Today in the New York Times we learn that, out of the goodness of their hearts, major soft drink manufacturers have agreed to cut the number of calories we drink by one fifth over then next ten years. They are not admitting that drinking calories this way is causing any kind of problems, but, because we asked so nicely, they are going to take ten years, and through a combination of “marketing, distribution and packaging” they are going to eliminate our ability to drink twenty percent of the calories we drink now.
I can’t wait to see how Marketing can reduce the calories we drink. That would be commercials and product placement in schools, right? Maybe they are going to stop putting sugar in soft drinks at school. NO, that would be a recipe change, and a change in manufacturing. They didn’t list either of those in the announcement.
Distribution changes effect the calories we drink in what way? Maybe that means no more sugar sweetened drinks shipped to the inner cities, where “sugary sodas may account for a half or more of the calories a child consumes each day. Sugary soft drinks account for about 6 percent of the average consumer’s daily calories.”
Finally, changes in packaging could mean that they won’t sell any more sixty four ounce drinks at the convenience store, right?
The best news here is that the soda makers are starting to feel the heat, like the cigarette makers did in the 1960s. This effort is like putting filters on cigarettes, like creating the ‘lite’ cigarette. “Full Flavor, Half the Tar and Nicotine!” Meanwhile, in Congressional testimony, the tobacco CEOs were still voicing full-throated denial that their product was even addictive. We are near the point where the sugar-industry CEOs start saying that their product is likewise not addictive. In their future is a courtroom where they convince juries that they kept selling their dangerous product in reckless ways to children, knowing that it was harming their health. There will be multi billion dollar payouts to the states for the increases in health care costs directly caused by them. Read your tobacco company settlement history. It’s repeating itself.

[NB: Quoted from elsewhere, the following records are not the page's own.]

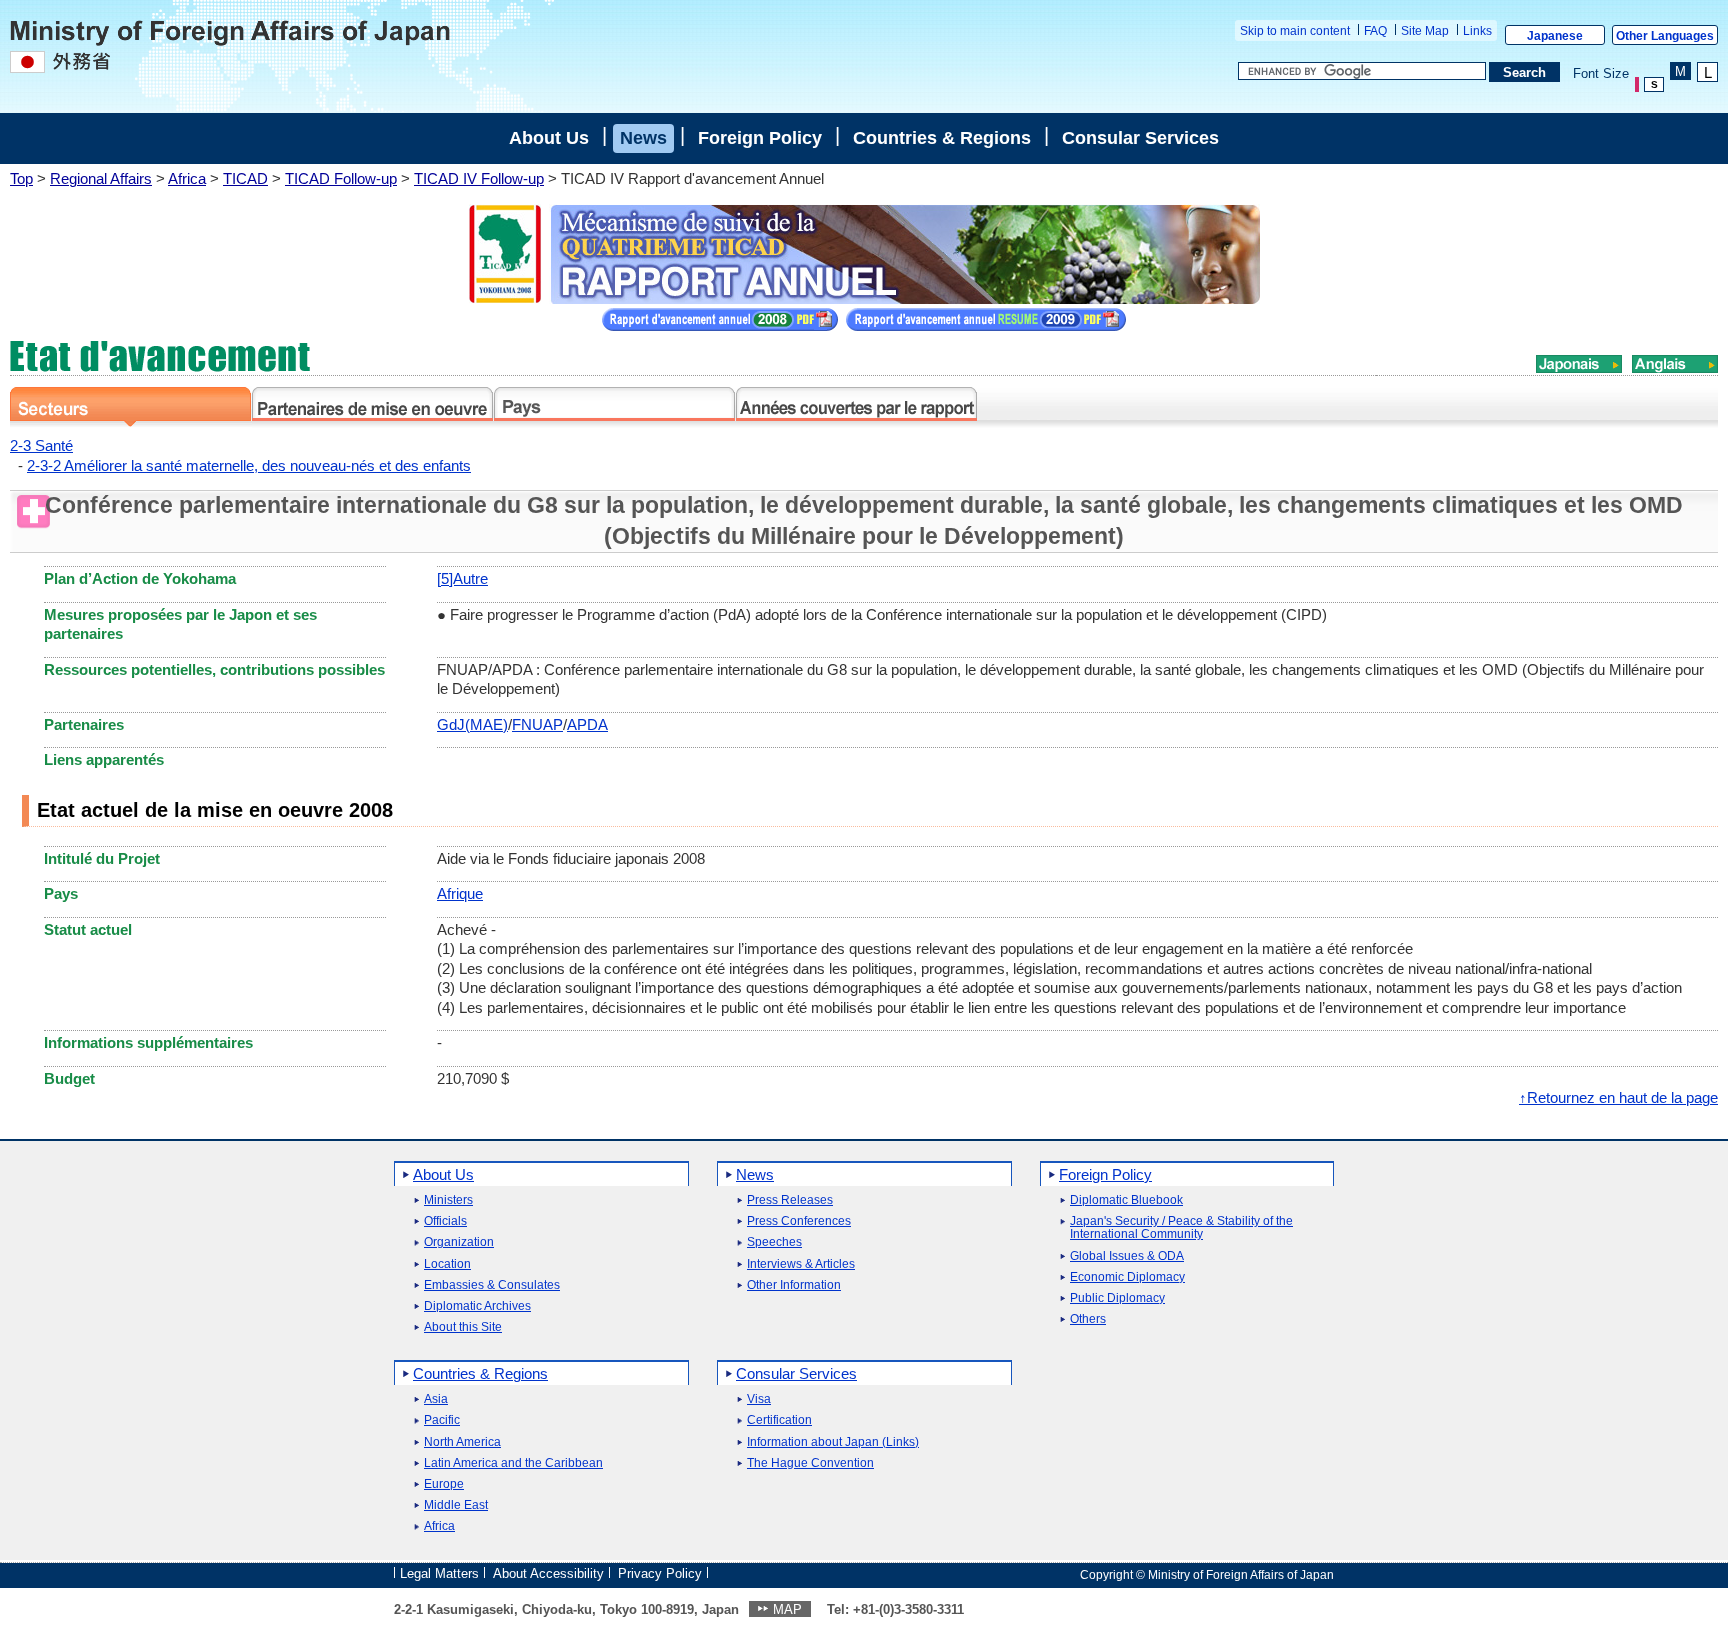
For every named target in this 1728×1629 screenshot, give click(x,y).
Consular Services (1140, 138)
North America (462, 1442)
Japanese (1555, 36)
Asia (436, 1399)
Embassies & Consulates (492, 1285)
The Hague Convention (810, 1463)
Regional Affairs (101, 178)
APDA (587, 724)
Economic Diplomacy (1127, 1277)
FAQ (1375, 31)
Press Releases (790, 1200)
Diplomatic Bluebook (1126, 1200)
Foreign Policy (760, 138)
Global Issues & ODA (1127, 1256)
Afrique (460, 893)
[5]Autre (462, 578)
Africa (187, 178)
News (643, 138)
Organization (459, 1242)
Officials (445, 1221)
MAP (787, 1609)
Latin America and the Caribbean (513, 1463)
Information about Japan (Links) (833, 1442)
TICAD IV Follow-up (479, 178)
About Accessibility (548, 1573)
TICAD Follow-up (341, 178)
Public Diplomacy (1117, 1298)
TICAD (245, 178)
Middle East (456, 1505)
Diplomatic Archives (477, 1306)
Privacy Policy (660, 1573)
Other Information (794, 1285)
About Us (549, 138)
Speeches (774, 1242)
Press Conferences (799, 1221)
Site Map (1425, 31)
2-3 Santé (41, 445)
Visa (759, 1399)
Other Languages (1665, 36)
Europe (444, 1484)
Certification (779, 1420)
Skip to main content (1295, 31)
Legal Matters (439, 1573)
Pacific (442, 1420)
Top (21, 178)
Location (447, 1264)
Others (1088, 1319)
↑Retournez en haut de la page (1618, 1097)
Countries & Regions (942, 138)
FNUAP (537, 724)
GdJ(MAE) (472, 724)
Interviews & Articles (801, 1264)
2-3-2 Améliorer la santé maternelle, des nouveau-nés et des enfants (249, 465)
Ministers (448, 1200)
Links (1477, 31)
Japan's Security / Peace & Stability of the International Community (1181, 1228)
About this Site (463, 1327)
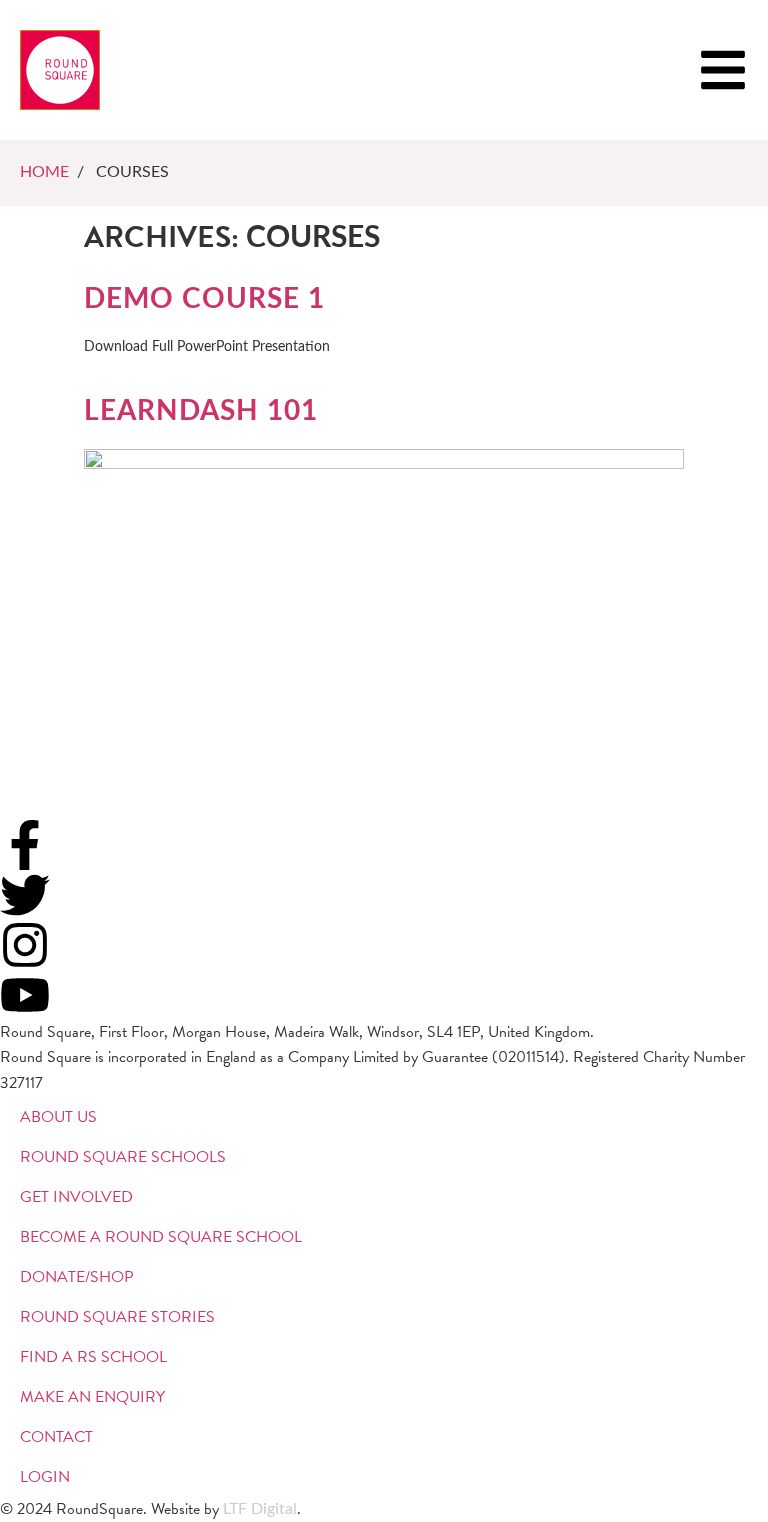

I have created a new page for this Blog for people that are trying to detox off of sugar. 21 Day Sugar Detox Journal is all of the blog entries by my from the month of April, 2014 as Karen and I eliminated the sugar fix from our daily lives. It details the journey to a place where we could tell what it felt like to not be high on sugar. It is a journey that is easy, while being hard, and it is incredibly worth while. Take it with us.
A pop is not so bad if you’re not drinking it everyday with every meal and with free refills.If you are at least 50 yrs old you grew up most likely having a soda was rare and a treat. Like going out for pizza with the entire family was a treat or maybe staying up late watching home movies or a movie having popcorn a soda, lastly maybe staying at your Grandparents house and having your Grandpa making a root beer float while Grandma was fussing being the bad cop all for Grandpa’s benefit. These days of simple pleasures are gone all of our childhood treats are today’s childhood reality. I believe we as human beings as much to blame for the exploited habitual habits of sugary sweetness in our life.. Let’s pullback the slack and ultra-convenient ways of 21 century living and live more within our true means.
Wonderfully stated. Sugar as a luxury is the way nature intended it. Getting high on sugar ought to be the night cap and then it’s not harmful. Getting half of your daily calories that way is like food alcoholism.